Bracketts Coppice Nature Reserve has a rather remote location in west Dorset, not near any large towns, and is centred on a small stream, flowing swiftly through a wooded valley up to 100 feet deep, the land at either side rising to a mix of grassland, pasture, scrub and other broad-leaved woods, both natural and planted. The stream is an unnamed tributary of the River Yeo, originating below the high ground of Toller Down to the south, and it helps to sustain a cool, moist environment along the valley floor. Many places across the slopes above are also rather boggy, and the range of different habitats and conditions make the plant and animal life unusually varied. The reserve is one of the largest of those managed by Dorset Wildlife Trust, covering over 100 acres, and is crossed by various tracks, paths and rides, allowing a loop walk of up to 1.5 miles.
The ancient woodland is dominated by pedunculate oak, the trees quite well separated, mixed with small amounts of birch, alder and ash, while more shrub-like species include hazel, holly and, the least common, the wild service tree. The sometimes dense canopy and the preponderance of heavy, clayish soil restricts species variety in some areas but all the usual woodland wildflowers are present, the most abundant, in spring, being bluebell and wild garlic. The drier meadows to the east have a wider selection of flowering plants, the majority blooming in the summer. Wildlife is mostly butterflies and birds, plus dormice and three species of bat.
The nature reserve has two entrances; the less used is off Ryewater Lane along the southern edge, where a gate and sign indicate the start of a path into one of the pasture fields, all of which are grazed by cattle and cut for hay in late summer. The main entrance is to the west, along an unnamed road from Halstock Leigh, at the end of a 500 foot track, which has room for a couple of vehicles at the start and one at the end, with more parking space available on verges along the main road.

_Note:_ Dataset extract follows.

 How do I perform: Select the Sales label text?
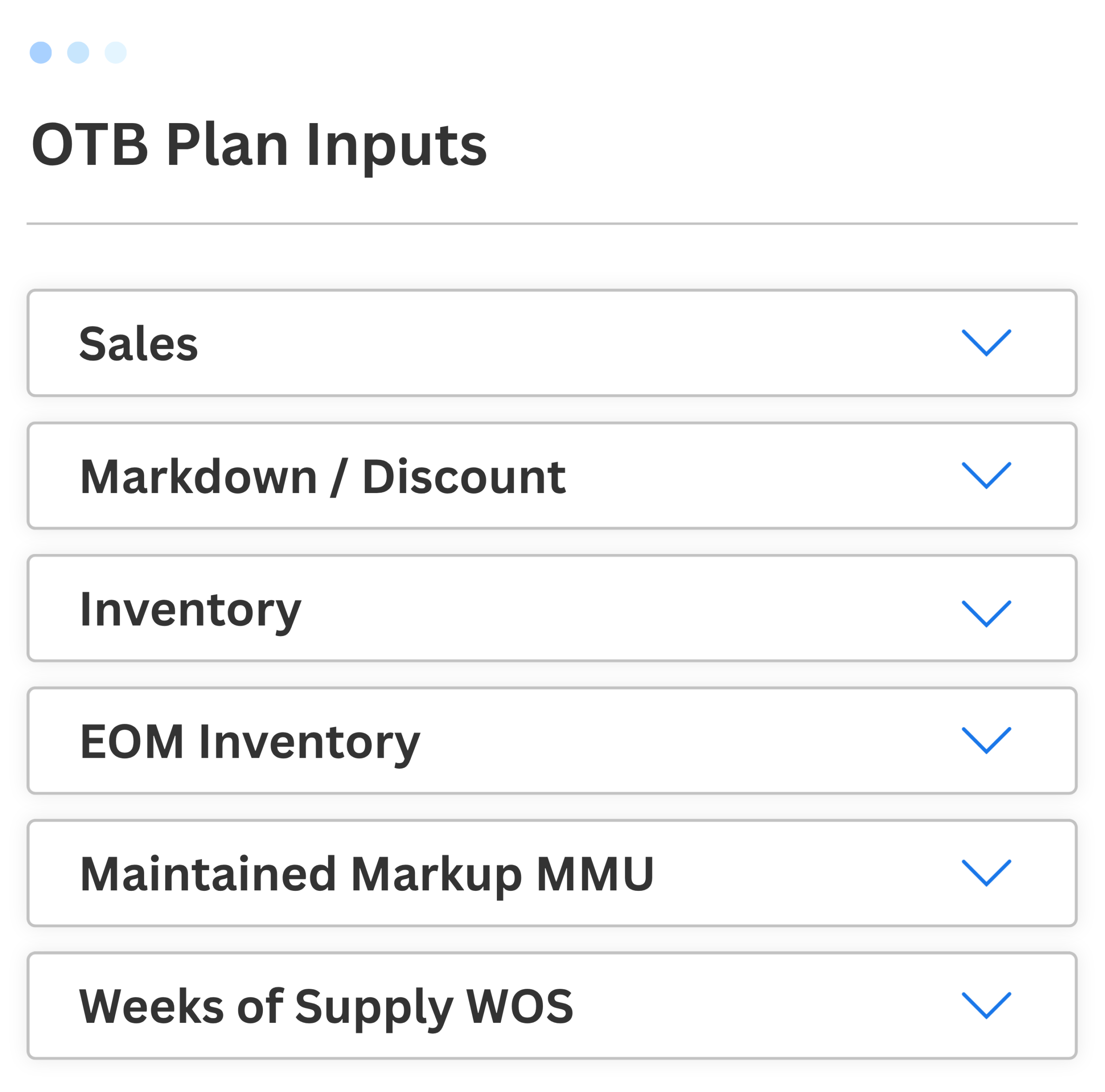[139, 344]
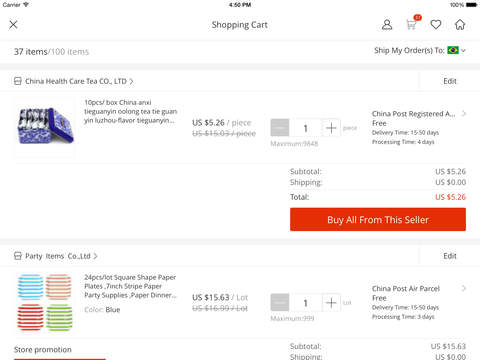Image resolution: width=480 pixels, height=360 pixels.
Task: Decrease oolong tea quantity with minus
Action: pyautogui.click(x=280, y=128)
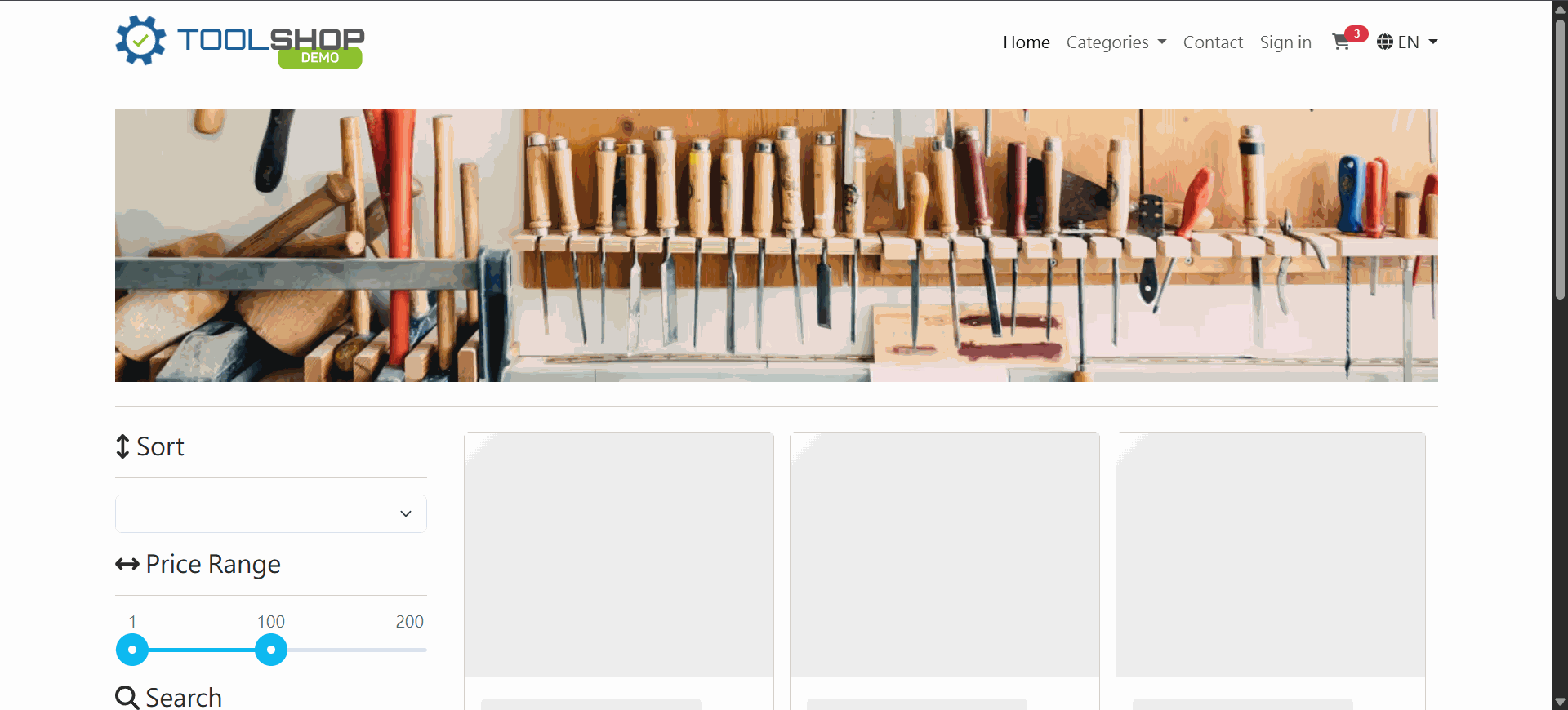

The west entrance is at the edge of the largest area of ancient woodland, the original Bracket's Coppice, which has the best display of bluebells in the reserve, along its western margin. One path runs through this bluebell area then curves back lower down the valley sides and returns close to the stream which forms the eastern edge of the coppice. The east side of the valley has another patch of ancient woodland (Inner Bracket's Coppice), with a field to the south and a mix of scrub and rough grassland further east (Outer Bracket's Plantation) while further south is a third wooded area, originally a common, and beyond are a series of pasture meadows extending to Ryewater Lane. The reserve also includes a 20 acre rectangle of land in the southwest, originally rough grassland (Birch Common), subsequently used for a conifer plantation in the last century but recently cleared, with the intention of reverting to wooded pasture.